Mese di Marzo

Mese di Marzo

Mese di Marzo

Il mese di marzo porta l’inizio della primavera, pur mantenendo un andamento climatico ancora molto instabile. Il 21 del mese, le ore di buio e quelle di luce si equivalgono, per la presenza dell’equinozio primaverile.

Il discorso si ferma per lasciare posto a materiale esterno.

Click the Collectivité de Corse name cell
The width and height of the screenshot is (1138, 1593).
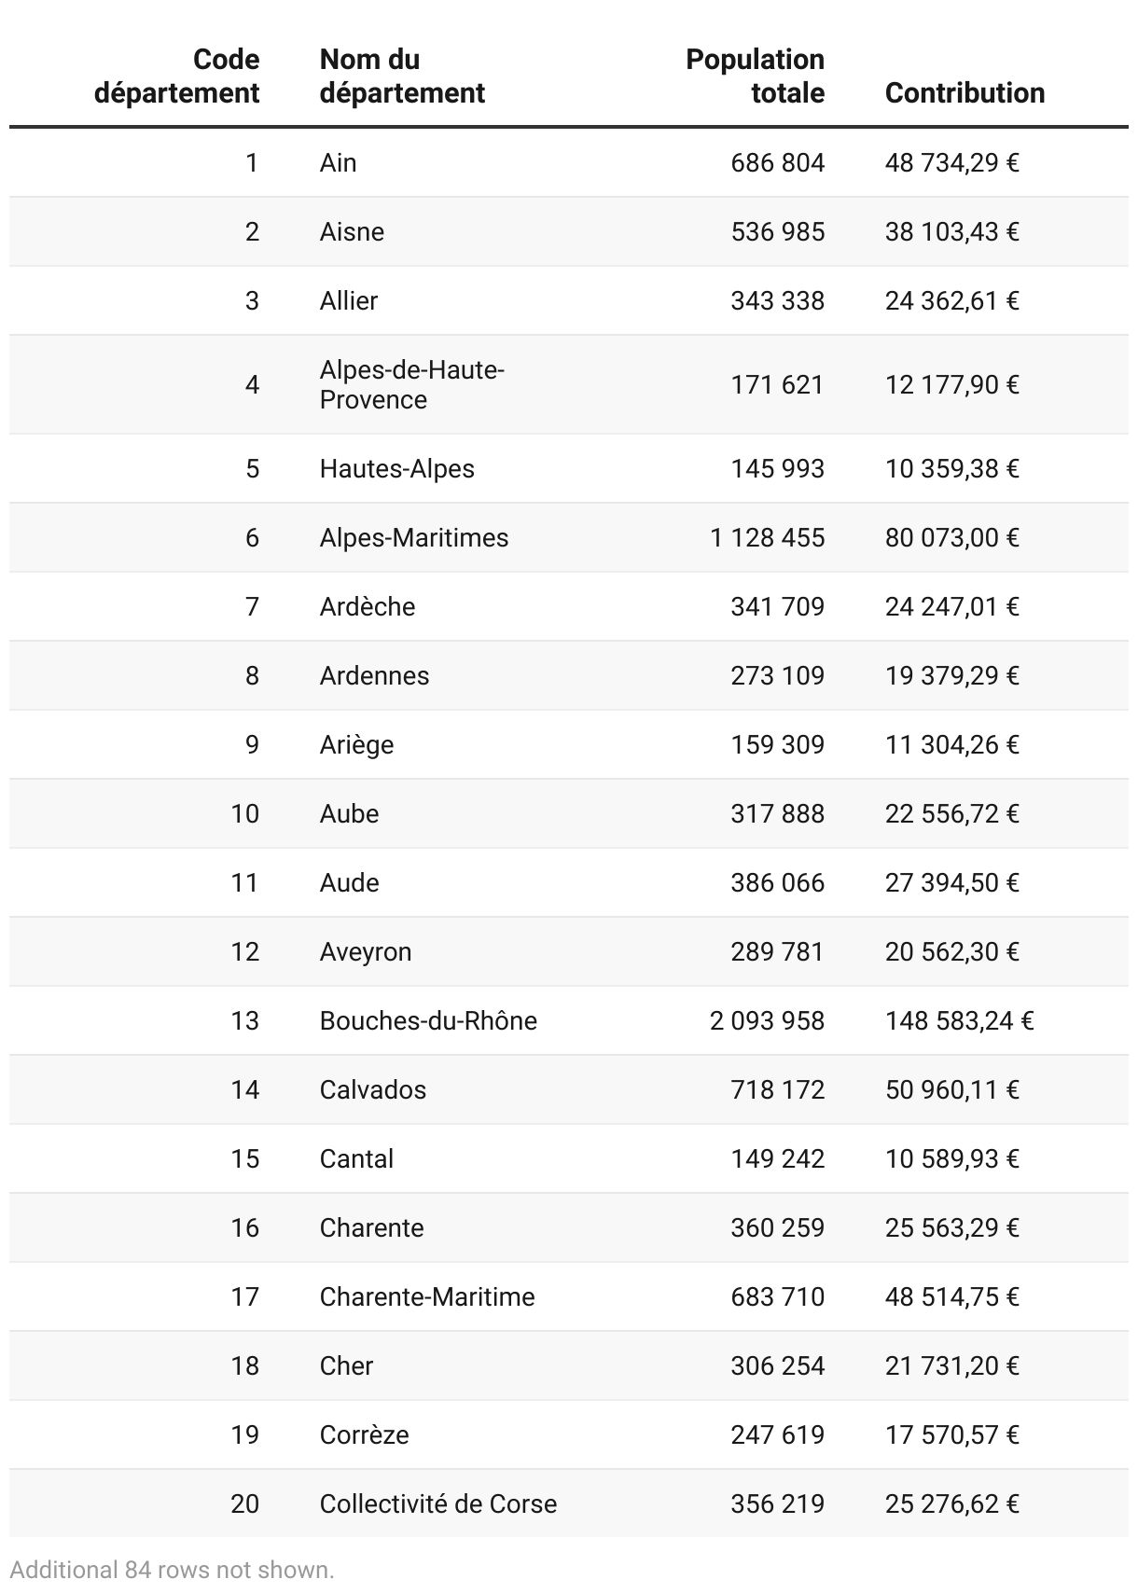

In quei giorni i rospi escono dal letargo e cantano, infatti un detto contadino faceva sapere che cuànd a canta al bōt al dè l-ê lóngh damànt la nōt, quando canta il rospo, il dì è lungo come la notte. Il 19 marzo, giorno dedicato a San Giuseppe, terminavano le veglie nelle stalle e da quella data in poi, di solito, finiva anche il grande freddo invernale. Riprendevano i grandi lavori agricoli all’aperto, come le zappature in preparazione dei terreni, le potature e gli innesti nei vigneti e le semine negli orti. A fine mese, negli anni con inverni più miti, in molte zone, dopo arature e concimazioni, avveniva persino la semina della canapa.

 

Ricetta contadina

Erbazzone dolce

Erbazzone dolce

Con 200 gr di farina 00, 150 gr di ricotta (piuttosto soda), un uovo intero, 70 gr di zucchero a velo, 50 gr di burro sciolto e un cucchiaio di lievito per dolci, preparate sul tagliere un impasto; lavoratelo velocemente e mettete a riposare per almeno 30 minuti,...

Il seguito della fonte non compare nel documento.